彼は白い花畑を歩いていた。
静かで落ち着いた光景だった。
そよ風が花びらを揺らす。
足音も聞こえない静寂の世界に彼は満足していた。
彼を取り巻く魔の世界があった。
彼の心は不穏な影に追われていた。
遠くから聞こえるかすかな呼び鈴が彼の恐れを増していく。
花畑の真ん中に立った彼は半生を振り返っていた。
かつて彼を彩った喜びと、苦悩の数々に思いを馳せていた。
そして迫る暗い影の世界を思った。
ふと彼に一輪の白い花が差し出された。
花は光り輝いていた。
受け取った彼の心は優しさに包まれた。
かつて彼が受け取ったどんな優しさよりも力強いものだった。
花を見つめながら、彼は未来への恐れがなくなっていくのを感じた。
花畑の先へ進んだ。
色とりどりの花が咲き乱れていた。
彼は静寂と平和と安寧の世界を見た気がした。
そして自身の行く手に待ち受けている世界を思った。
ベッドの上で目覚めた。
彼の心はいまなお花に囲まれていた。
彼は自らの人生を振り返り、それを受け入れることにした。
「これでよかったのだ。これ以外に私の人生はあり得なかったのだ」
その瞬間、彼の心から死への恐怖が消えた。
彼は穏やかな笑みを浮かべた。
そして、再び眠りについた。
けいと様、こんにちは!
詩を拝見しました。
とても考えさせられる詩だなと思いました。
私は個人的に主人公が病床におり花畑は死後の世界なのかなと思いました。
これまでの人生を振り返り天に還るのを恐れていた、でも白い花を受け取り心の平穏を取り戻しました。

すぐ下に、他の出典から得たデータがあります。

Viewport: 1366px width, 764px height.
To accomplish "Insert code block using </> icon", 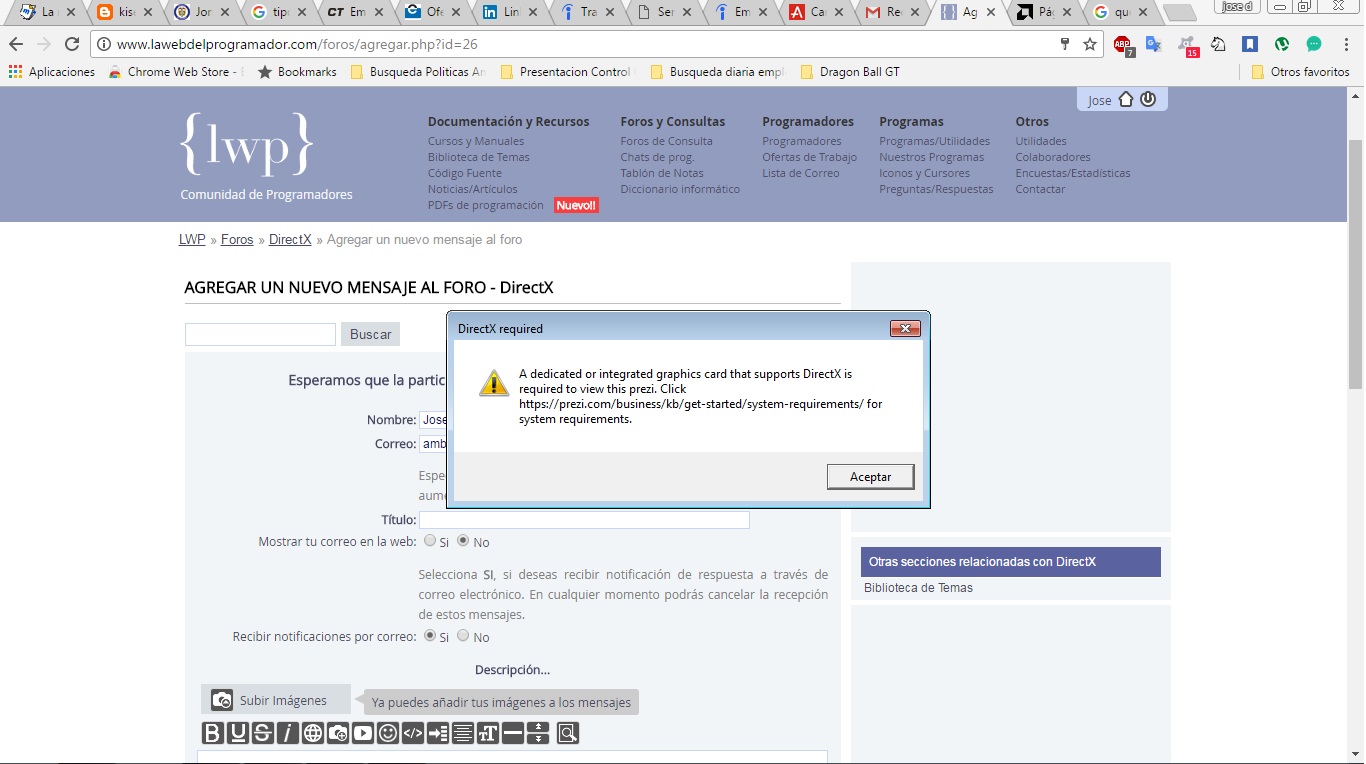I will click(413, 733).
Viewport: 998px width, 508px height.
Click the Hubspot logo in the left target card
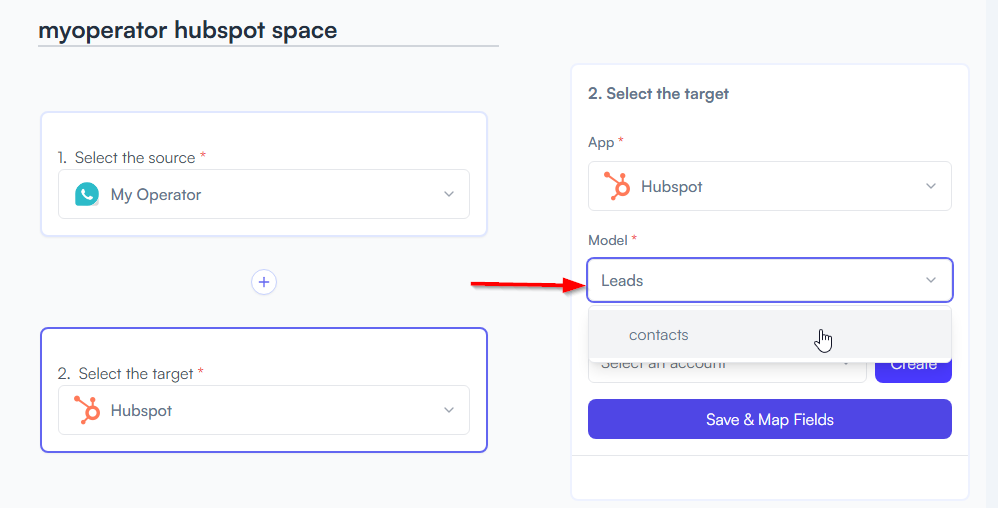(87, 410)
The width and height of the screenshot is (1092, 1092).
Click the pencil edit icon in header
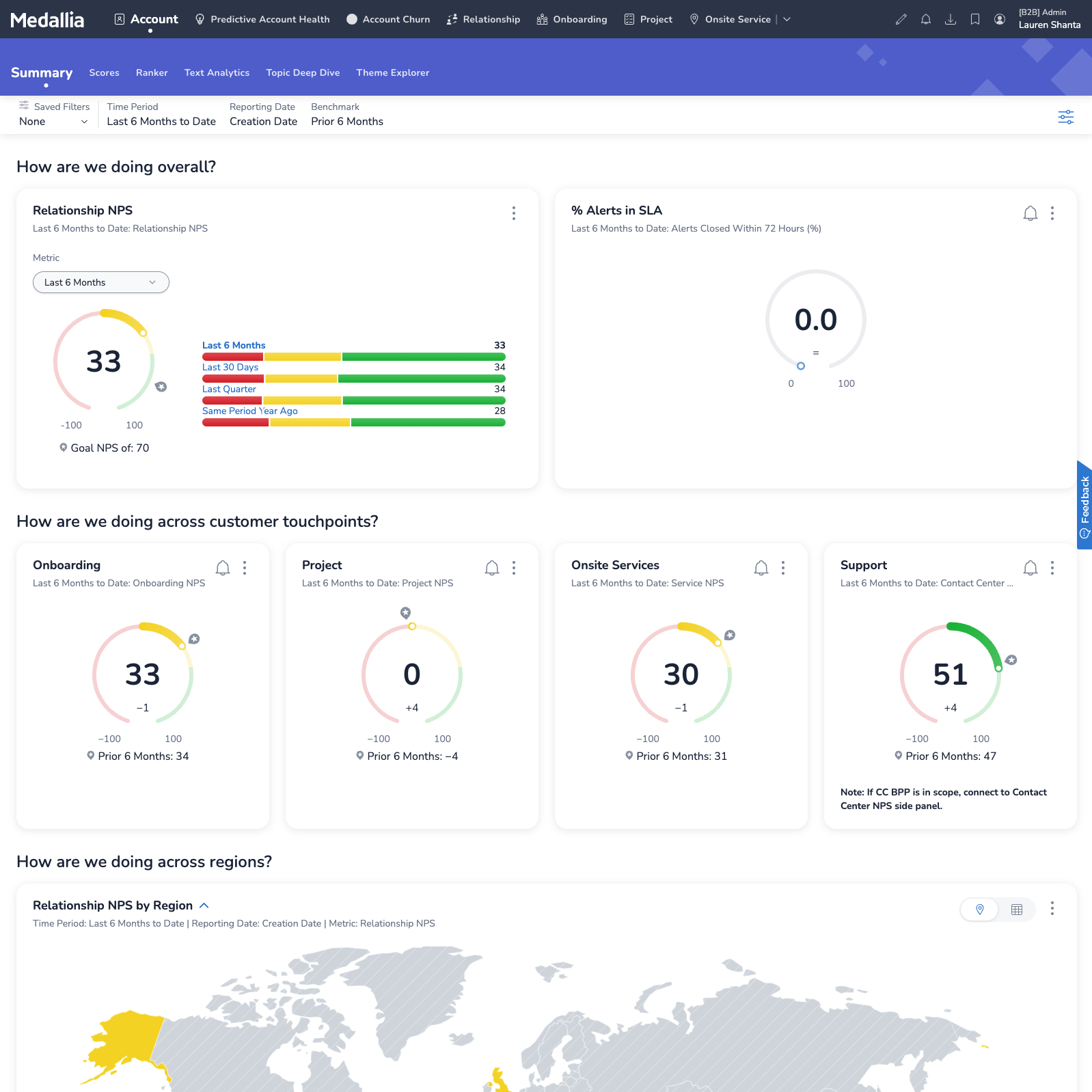pos(901,19)
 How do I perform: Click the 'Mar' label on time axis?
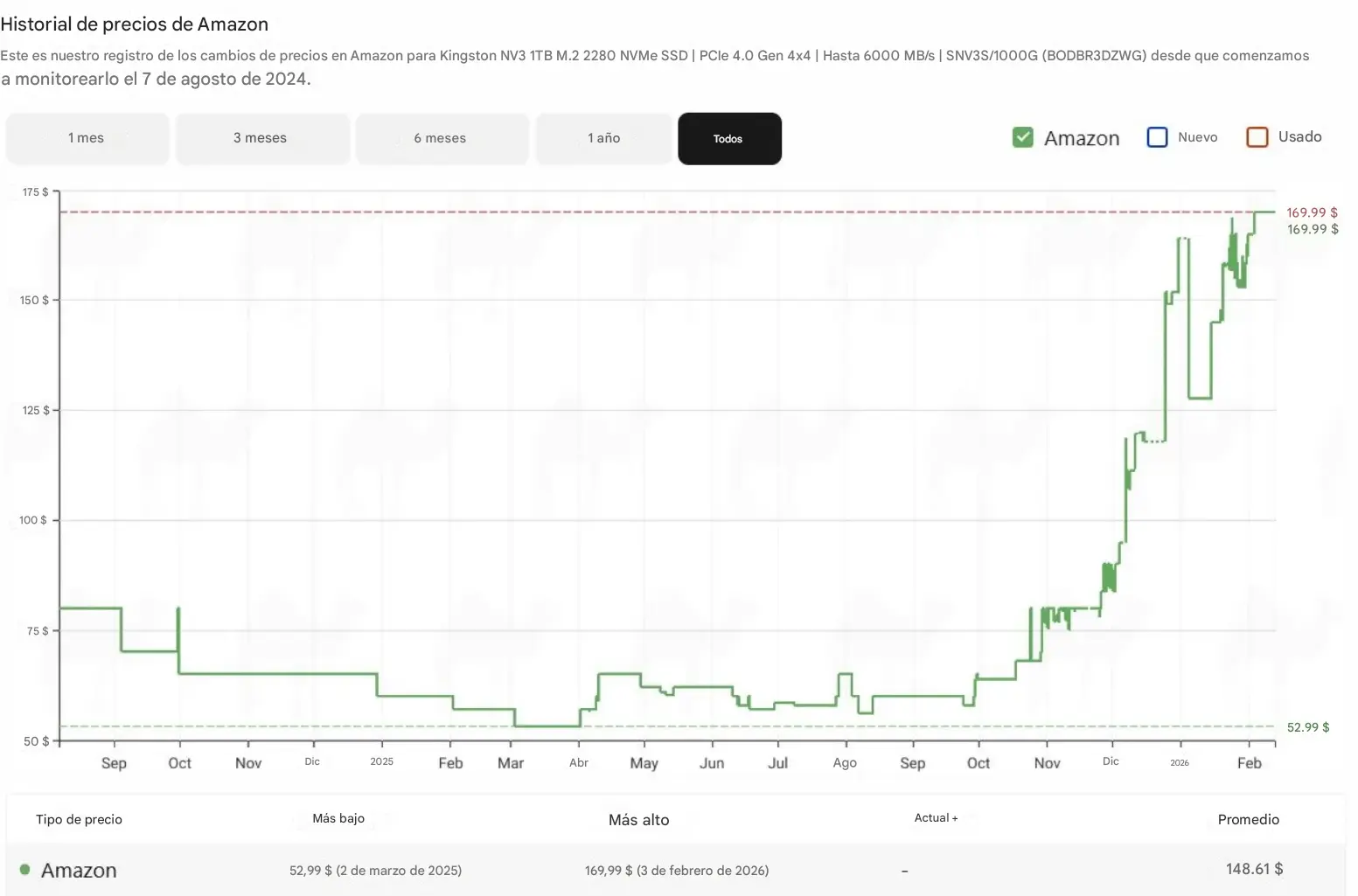[x=511, y=763]
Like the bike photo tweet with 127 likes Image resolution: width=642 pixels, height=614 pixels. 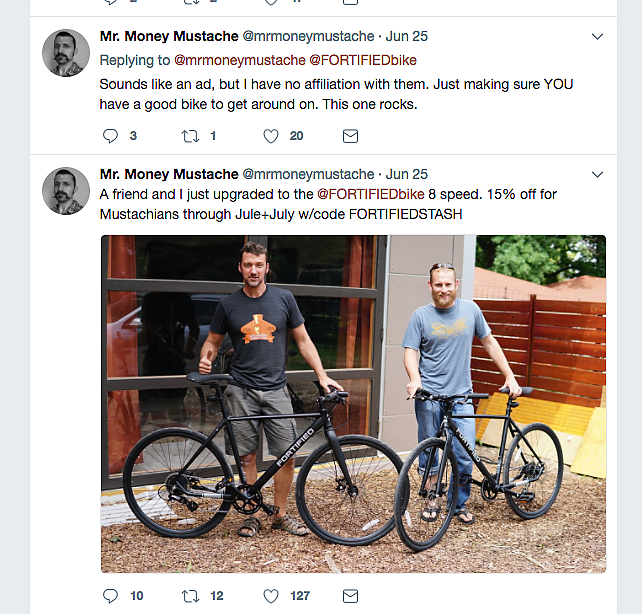270,595
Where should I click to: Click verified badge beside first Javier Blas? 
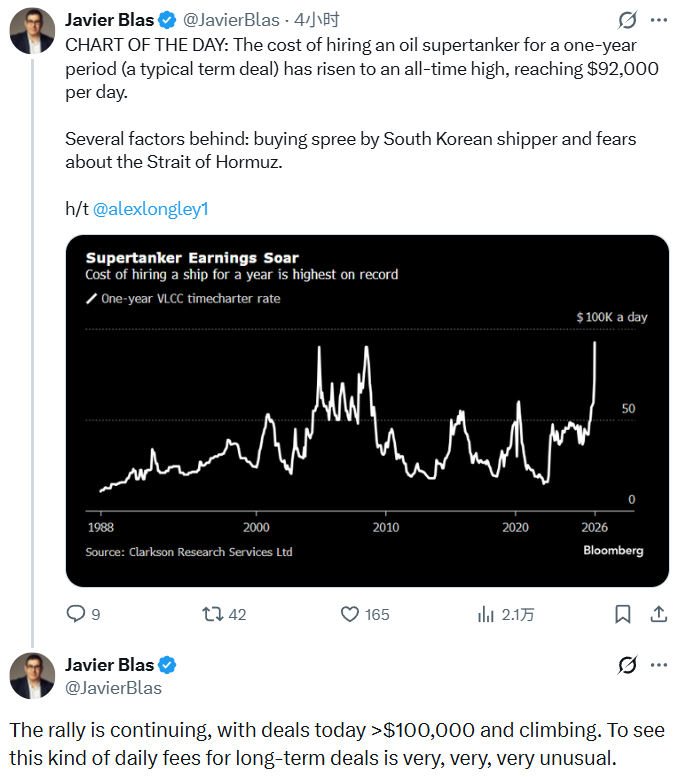[x=168, y=19]
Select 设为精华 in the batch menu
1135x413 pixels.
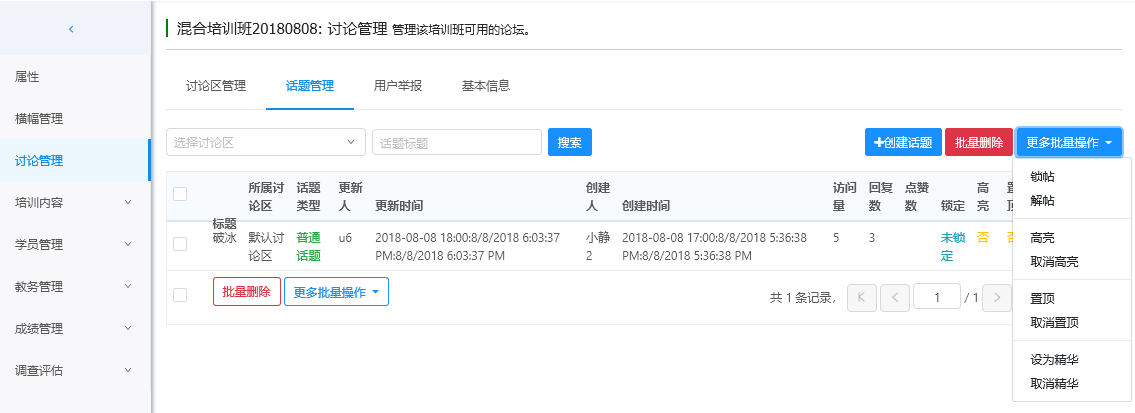(1054, 360)
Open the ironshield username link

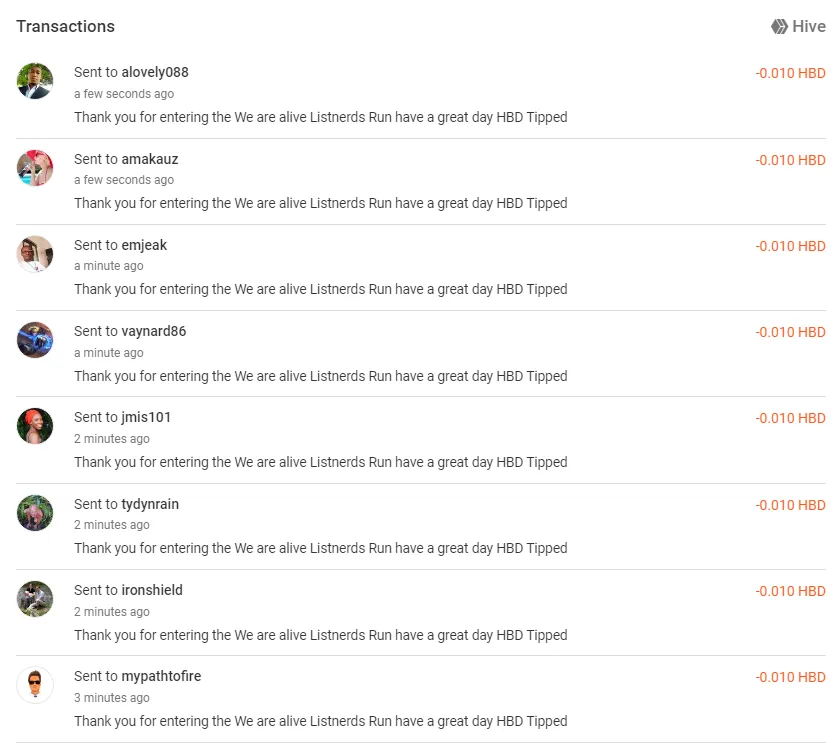(152, 590)
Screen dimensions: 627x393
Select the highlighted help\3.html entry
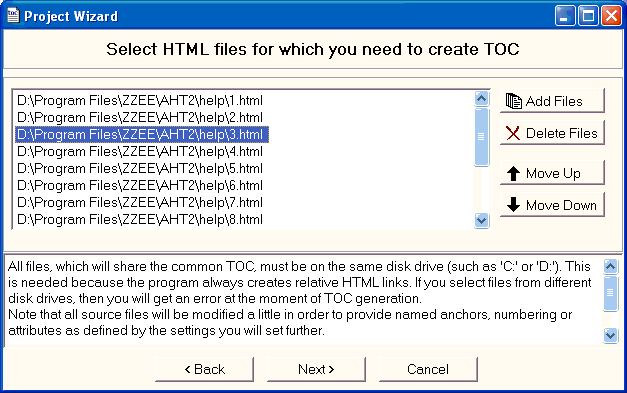(x=142, y=134)
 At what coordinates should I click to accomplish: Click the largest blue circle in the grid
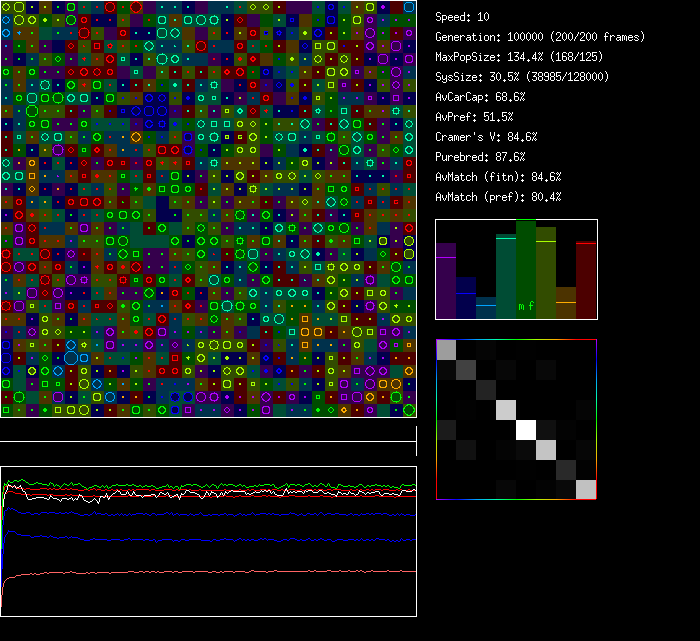71,357
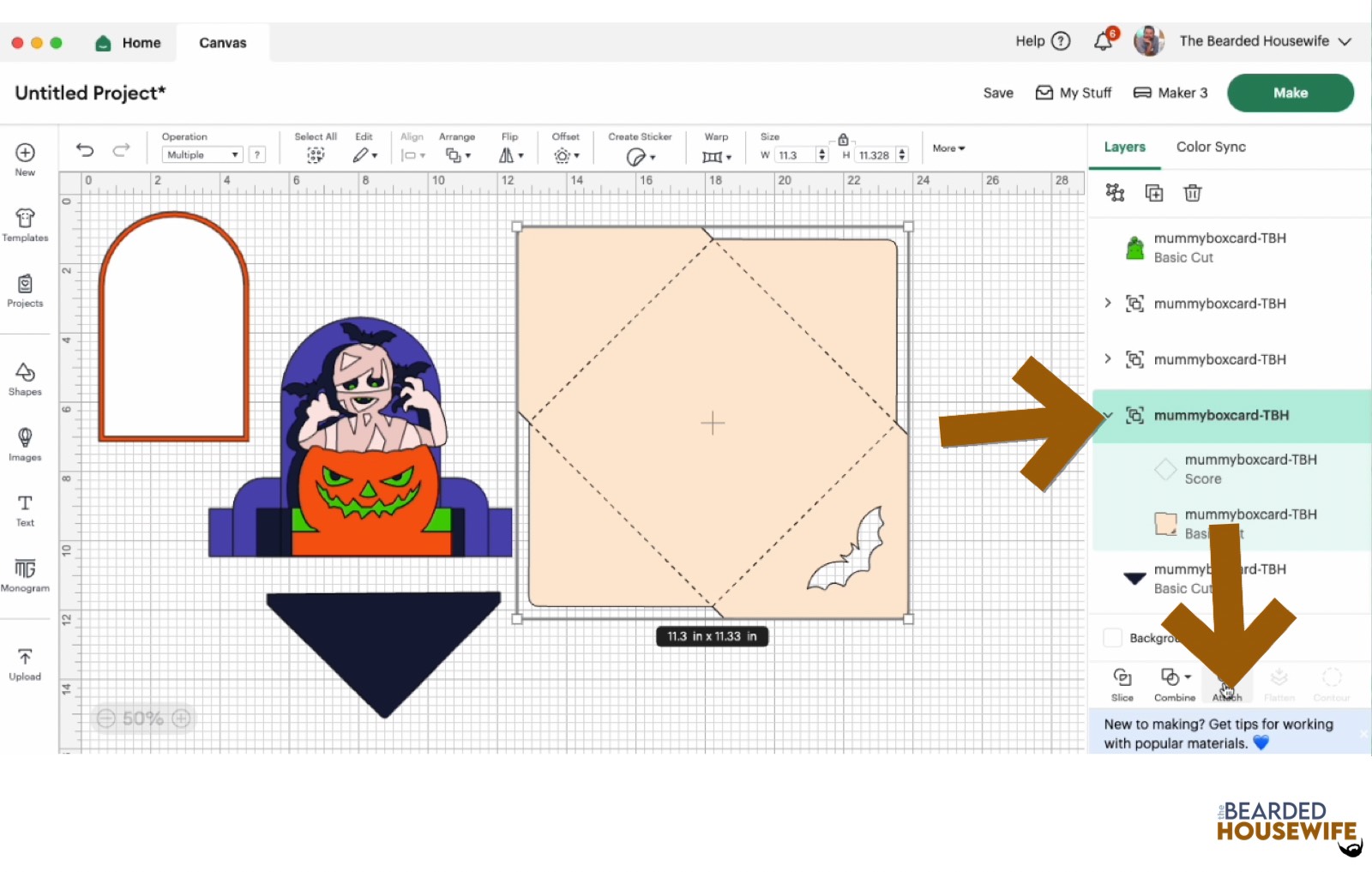Image resolution: width=1372 pixels, height=872 pixels.
Task: Toggle the Background checkbox
Action: (x=1112, y=638)
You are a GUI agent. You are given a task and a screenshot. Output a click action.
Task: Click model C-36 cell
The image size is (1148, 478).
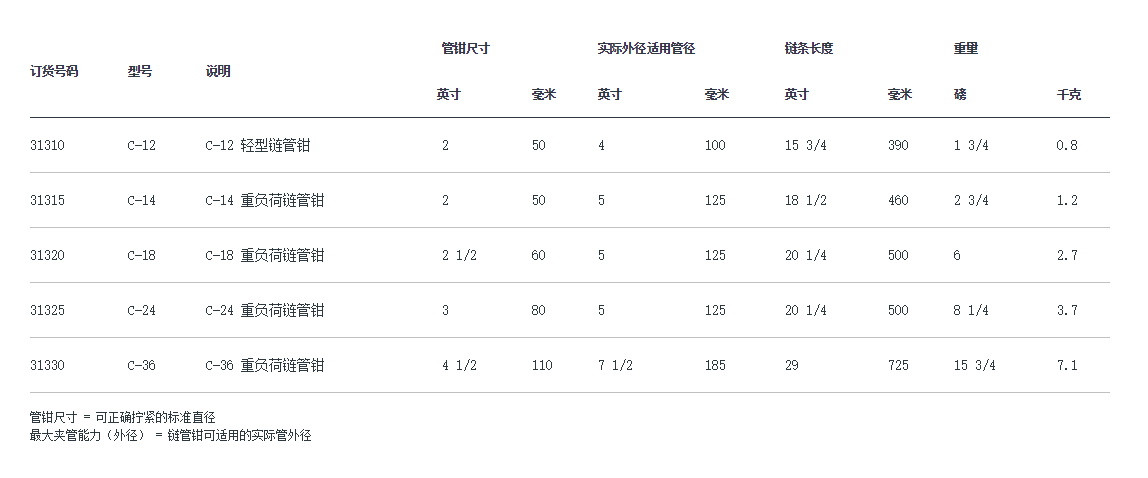[141, 365]
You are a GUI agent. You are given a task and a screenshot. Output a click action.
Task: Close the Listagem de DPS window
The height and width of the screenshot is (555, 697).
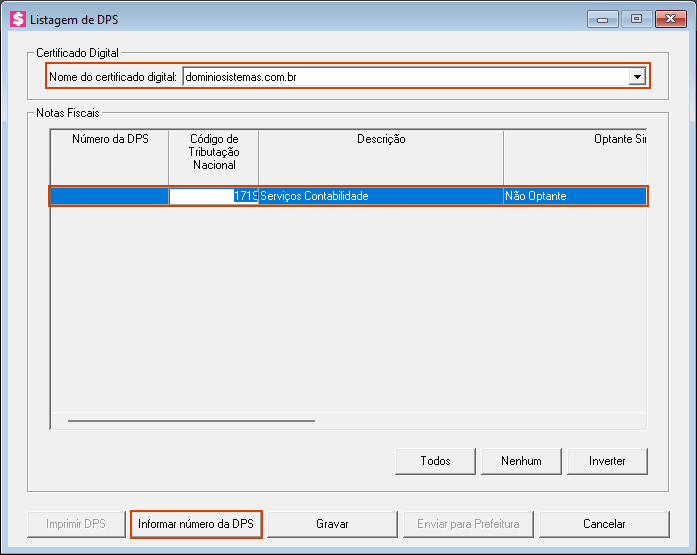[667, 17]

最後は自分の人生を受け入れ安らかな眠りにつくことができて本当に良かったと思いました。
アメイジング・グレイスの曲が頭の中で流れてきました。
映像が頭の中に広がるような心が不思議と穏やかになるような美しさ、気付き、許しを感じる詩を読ませてくださりありがとうございます。